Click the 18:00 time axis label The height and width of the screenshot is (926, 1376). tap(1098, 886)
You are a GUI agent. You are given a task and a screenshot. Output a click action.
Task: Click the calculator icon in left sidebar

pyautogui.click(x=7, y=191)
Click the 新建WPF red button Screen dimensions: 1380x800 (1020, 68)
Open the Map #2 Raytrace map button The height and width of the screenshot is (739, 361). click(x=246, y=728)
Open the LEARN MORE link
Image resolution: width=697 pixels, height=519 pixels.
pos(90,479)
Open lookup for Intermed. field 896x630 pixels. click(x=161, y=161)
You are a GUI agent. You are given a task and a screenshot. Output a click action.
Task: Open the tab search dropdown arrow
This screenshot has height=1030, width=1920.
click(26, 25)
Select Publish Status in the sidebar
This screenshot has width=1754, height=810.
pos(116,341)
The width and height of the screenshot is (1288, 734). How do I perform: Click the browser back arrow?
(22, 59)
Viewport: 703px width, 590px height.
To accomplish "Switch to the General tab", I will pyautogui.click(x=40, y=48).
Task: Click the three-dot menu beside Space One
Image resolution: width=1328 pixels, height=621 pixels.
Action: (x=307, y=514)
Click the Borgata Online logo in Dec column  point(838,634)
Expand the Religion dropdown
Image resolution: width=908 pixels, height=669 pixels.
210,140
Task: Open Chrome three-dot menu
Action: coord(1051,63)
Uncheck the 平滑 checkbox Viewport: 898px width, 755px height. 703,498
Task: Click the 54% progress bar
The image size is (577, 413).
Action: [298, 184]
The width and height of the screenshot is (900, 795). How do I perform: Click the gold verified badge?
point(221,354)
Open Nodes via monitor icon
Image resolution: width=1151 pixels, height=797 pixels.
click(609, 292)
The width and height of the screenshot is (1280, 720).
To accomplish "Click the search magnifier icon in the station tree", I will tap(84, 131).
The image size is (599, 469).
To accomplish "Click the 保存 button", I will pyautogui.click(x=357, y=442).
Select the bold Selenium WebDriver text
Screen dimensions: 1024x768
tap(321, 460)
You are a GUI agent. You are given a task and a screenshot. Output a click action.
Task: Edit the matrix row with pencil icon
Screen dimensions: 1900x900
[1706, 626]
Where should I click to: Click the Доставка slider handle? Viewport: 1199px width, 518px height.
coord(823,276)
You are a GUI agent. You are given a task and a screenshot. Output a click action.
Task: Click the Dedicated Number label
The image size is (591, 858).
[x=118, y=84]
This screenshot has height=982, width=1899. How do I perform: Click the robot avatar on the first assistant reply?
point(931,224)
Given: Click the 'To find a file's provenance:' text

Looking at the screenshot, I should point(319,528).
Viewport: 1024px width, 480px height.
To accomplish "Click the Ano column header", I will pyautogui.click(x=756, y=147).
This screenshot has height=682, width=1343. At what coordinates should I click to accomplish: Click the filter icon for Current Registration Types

________________________

• _GOAL OF THE EXERCISE_
Exactly the lines from the one containing "Viewport: 1024px width, 480px height." through the final line above, and only those, should be given again.

• _EXERCISE RESPONSE_
Viewport: 1024px width, 480px height.
To accomplish "Click the Ano column header", I will pyautogui.click(x=756, y=147).
This screenshot has height=682, width=1343. At what coordinates should I click to accomplish: Click the filter icon for Current Registration Types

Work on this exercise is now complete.